_Aim of the task:_ Once the line containing "The height and" appears, output it and each remaining line of the records below exactly, with no pictures and nothing more.

Records provided below:

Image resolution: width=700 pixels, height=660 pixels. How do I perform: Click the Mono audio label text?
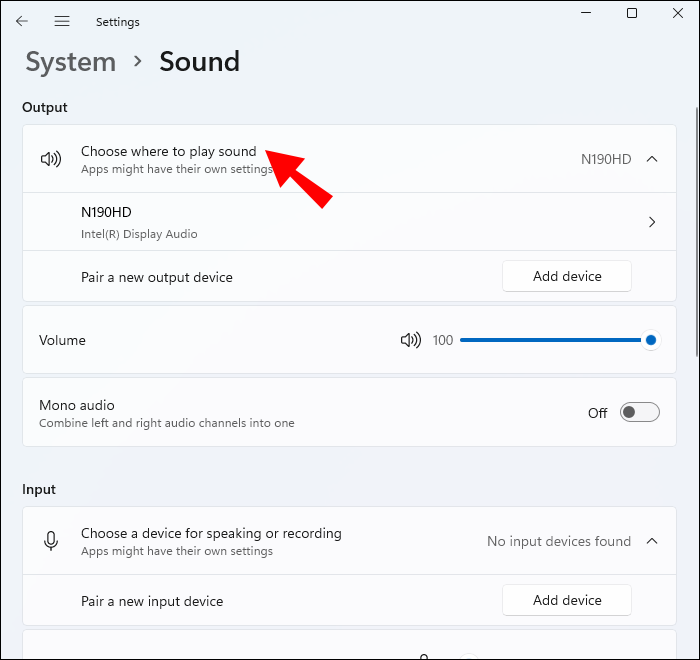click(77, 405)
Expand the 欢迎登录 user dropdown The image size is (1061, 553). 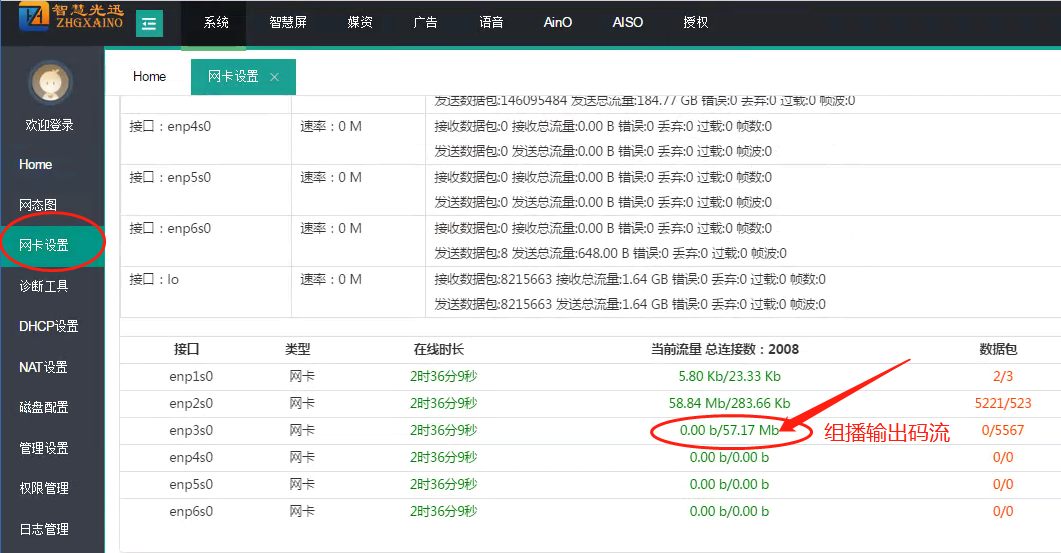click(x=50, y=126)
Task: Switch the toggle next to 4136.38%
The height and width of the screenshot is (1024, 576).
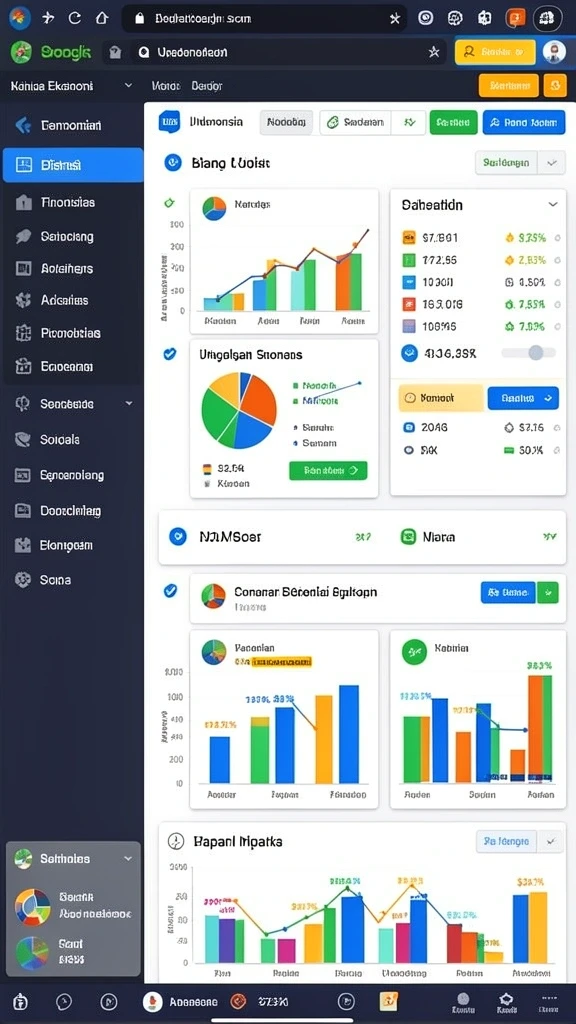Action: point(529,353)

End of Records provided.

_Response below:_
The height and width of the screenshot is (1024, 576).
Action: point(529,353)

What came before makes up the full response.